◆ Instruction a ◆
Reproduce, line for line, the three records that follow the article, omitting the pictures.

◆ Text provided ◆
[Begin]

Councillor petitions council over Lewes Road scheme

Posted On 02 Jun 2015 at 9:51 am

A new Brighton councillor has kicked off his first term of office with a petition calling for the release of data about the impact of the changes to Lewes Road.

Lewes Road cycle laneDaniel Yates, who was elected to represent Moulsecoomb and Bevendean and is now the Labour group’s health chief, is asking for the release of all monitoring documents produced since November 2013 with data about air quality, health, travel times and accident rates.

He is also asking for the council to consider time restricting the bus lanes and introducing measures to lessen any impact on surrounding roads.

Coun Yates said: “I think it’s crucial that local people are able to fully demonstrate their views on this. I could have simply requested a report but local feeling run very high over the Lewes Road scheme and it’s important for people to be able to show their support for this.

“The Lewes Road scheme and its impacts were mentioned by probably 75% of all those thousands I spoke to during the campaign and its impacts are felt across a range of wards. This is a chance for all those residents to have their voice.

“I’m not egotistical enough to think that I am the council. I’m more than happy to prove that I want to hear the views of residents more than once every four years.”

This use of the council’s e-petition service by a councillor is a novel one. Current guidance states that councillors are not allowed to sign petitions – however, it does not prevent them starting one.

[End]

◆ Input rows ◆
[Begin]

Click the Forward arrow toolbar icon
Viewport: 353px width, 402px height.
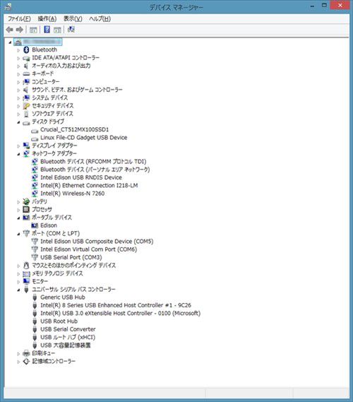click(20, 30)
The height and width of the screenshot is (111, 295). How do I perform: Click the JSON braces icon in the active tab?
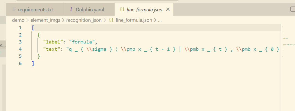(x=122, y=9)
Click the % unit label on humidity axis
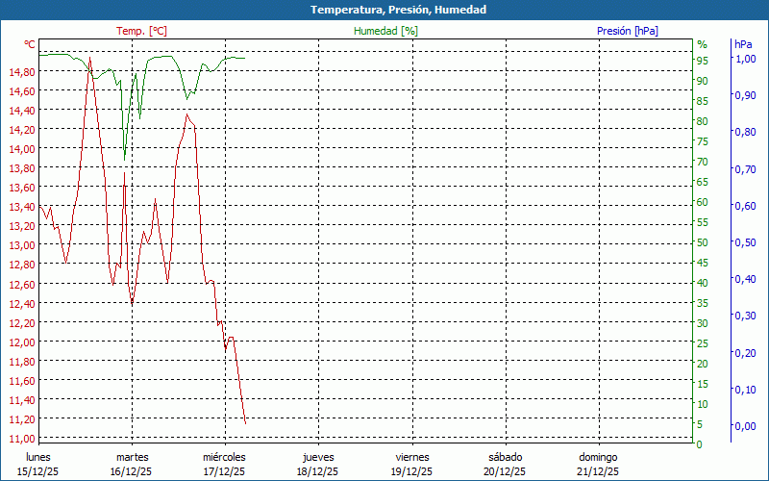This screenshot has height=481, width=769. 702,45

[End]

◆ Instruction b ◆
Answer from the article:
(i) Which area was Daniel Yates elected to represent?
(ii) Since what month and year were the monitoring documents he wants released produced?
(iii) According to current guidance, what are councillors not allowed to do?

◆ Complete output a ◆
Click the Forward arrow toolbar icon
Viewport: 353px width, 402px height.
click(20, 30)
The height and width of the screenshot is (111, 295). How do I perform: Click the JSON braces icon in the active tab?
(x=122, y=9)
Click the % unit label on humidity axis
This screenshot has height=481, width=769. 702,45

◆ Complete output b ◆
(i) Moulsecoomb and Bevendean
(ii) November 2013
(iii) Sign petitions